Your stories inspire me to look at my own parent’s lives and stories, and how they influenced me. For example, my mother used to exaggerate her stories, and it took me a long time to notice that I was doing the same thing. - In this sense, I find your stories inspiring.

Reply from Yuri on March 19, 2008

I think is better children to know the truth, altough I don’t know what psycology says….

Reply from Pam (fortheloveofGodde) on March 21, 2008

How quickly we forget as adults how our perspective of things are not that of a child. Your father loved you, and I’m sure your mother did too as well as she could (some people never have a chance to learn how to love), but as adults they could not realize or know how that story would be felt by you as a child.

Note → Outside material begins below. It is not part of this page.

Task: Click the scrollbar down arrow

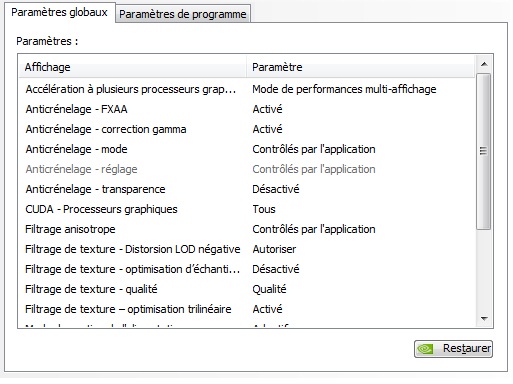Action: tap(484, 319)
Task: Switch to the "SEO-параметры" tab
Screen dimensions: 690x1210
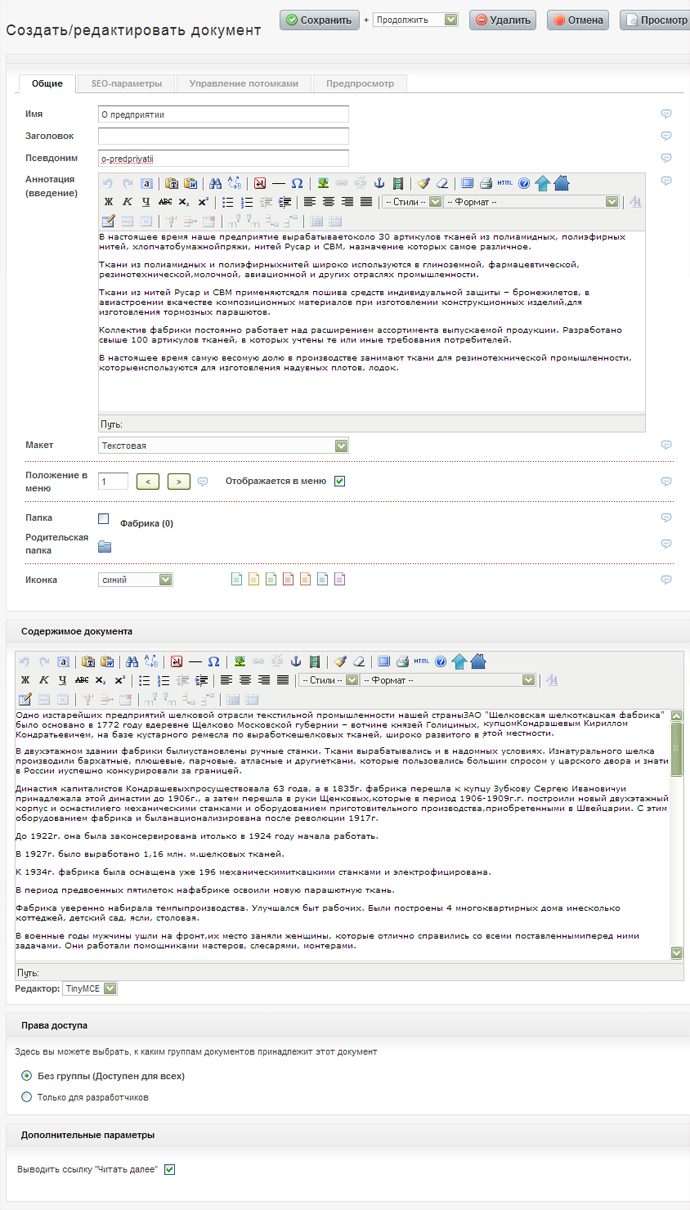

This “adult/child” perspective really hit home during an “inner child” exercise when I saw how someone else denied all her feelings of hurt/anger/deprivation as a child because the cause was so petty and others had it so much worse. The point was, as a child, she felt what she felt and did not have the “adult” perspective to see or even know that other children had truly horrible experiences from ANY perspective.
Your stories are told so wonderfully. I agree with all who say to write a book. You capture and own the feeling of the child and now as an adult are letting the feeling go. Someone told you it would be healing and you asked how–well, it’s the feeling you put in it, the detached way you tell the story with love and own ALL the feelings good and bad, yet leave us with the sense that with the telling the past was let go.
I would love to read Paula’s stories, too, as well as others. It’s fascinating to me to know where/how/what created the wonderful people who come to this site. So, Paula, when not so busy, you have another reader anxious to know your stories.

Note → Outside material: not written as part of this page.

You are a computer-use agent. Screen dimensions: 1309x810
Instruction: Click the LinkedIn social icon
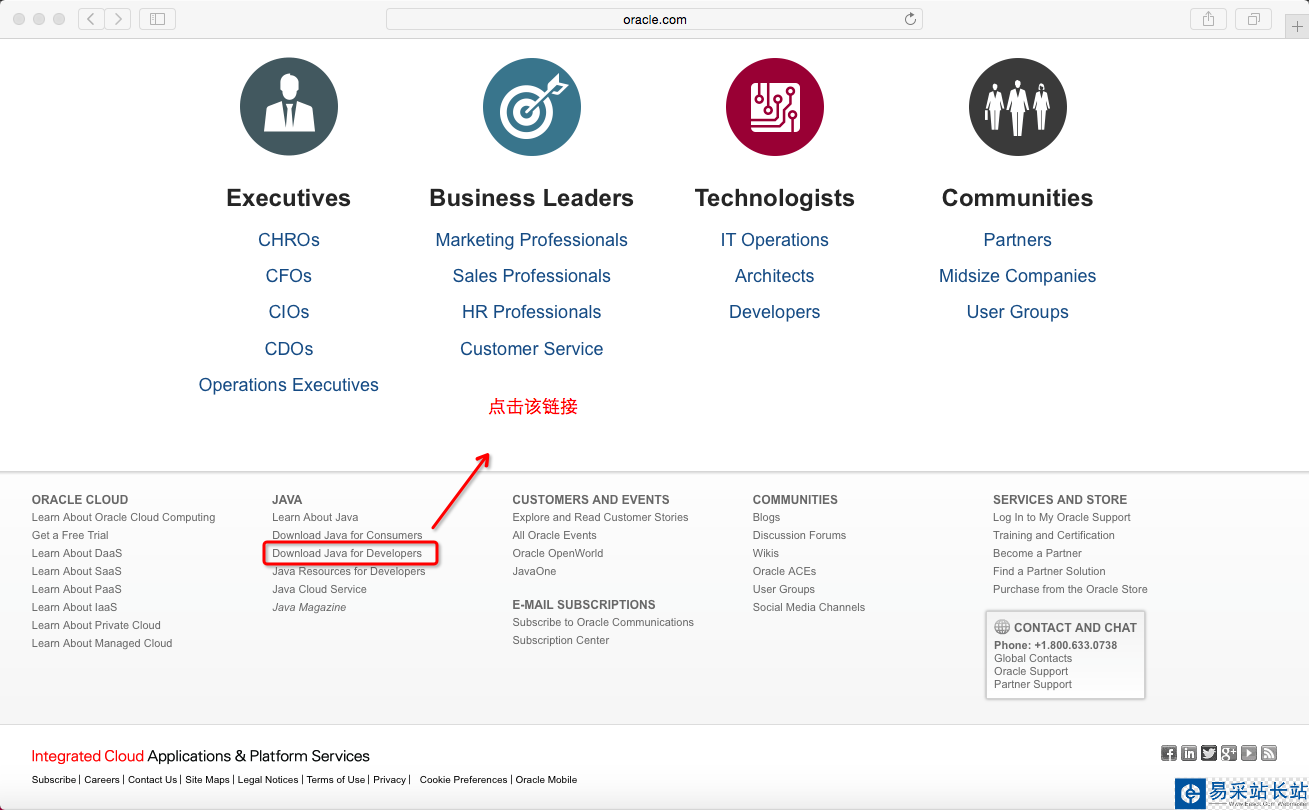tap(1188, 753)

Reply from Jo on March 21, 2008

Gloria, I love the idea of sharing stories of our parents and ancestors. I would enjoy reading the stories of others as much as I would enjoy writing them. Both are execises in healing. Pam what you said was so powerful:”…with the telling the past was let go”. The energy of a story that let’s the past go is oh so different from the energy of a story that still holds on tightly to the past. You can tell while you are telling the story which one is happening. Forgiveness, peace and healing flow in as you tell the former. The pain of victim-hood keeps you feeling stuck in the latter. I’m looking forward to reading wonderful stories of peace and healing here.
Thank you and Namaste!

Reply from Gloria on March 21, 2008

Dear Jo, we sure want your story! Thank you for all your support. Without the blog, without a great audience, I think I would not have written the family stories I did.

I am of a wider family now.

Reply from Dianita on April 1, 2008

Glorkileh,

What can I say? If it weren’ t for your mother’s role in your life you might not have had a chance to become our wonderful Heaven writer. Love, D.

Reply from Gloria on April 1, 2008

Certainly, there were things that were not ideal, but I do kind of think they were ideal for me.

For instance, being left alone a lot. Now I am grateful. I don’t think I could survive as a child today where children’s lives seem to be so regulated, so supervised, so filled with so many scheduled activities.

Having things easy isn’t always the best way.

I once took a course in The Resilient Child. An example I remember is Maya Angelou. She was raped when she was nine by her mother’s boyfriend. Worse than that, her uncles, her mother’s brothers, murdered the man who raped her. Maya felt herself responsible for the man’s death and became mute. She went to live with her grandmother who was a great power for good in her life. At the same time, the first day Maya was able to speak again, she said something that the grandmother thought was using the word God in vain, and she slapped Maya across the mouth.

Look at what Maya Angelou became. (Sally, I do recommend the book she wrote about the story of her life — I Know Why the Caged Bird Sings.)

Probably what I’m saying in response to you here, dear Dianita, will become another blog entry along the way. I do want to say emphatically, that if I had worked eighteen hours a day six days a week and never had a vacation, I could not possibly have done as well as my mother. Nowhere near as well.

In the blog, I have been giving you my mother as I saw her when I was a child, and not how I see her now.

Dianita, as you know, one of the things I most love about you is how you always make me think of a lot of things to say!

Thank you so much for posting here. Please know your comments mean a lot.

Oh, one more thing. How do we know I wouldn’t be a Godwriter anyway?!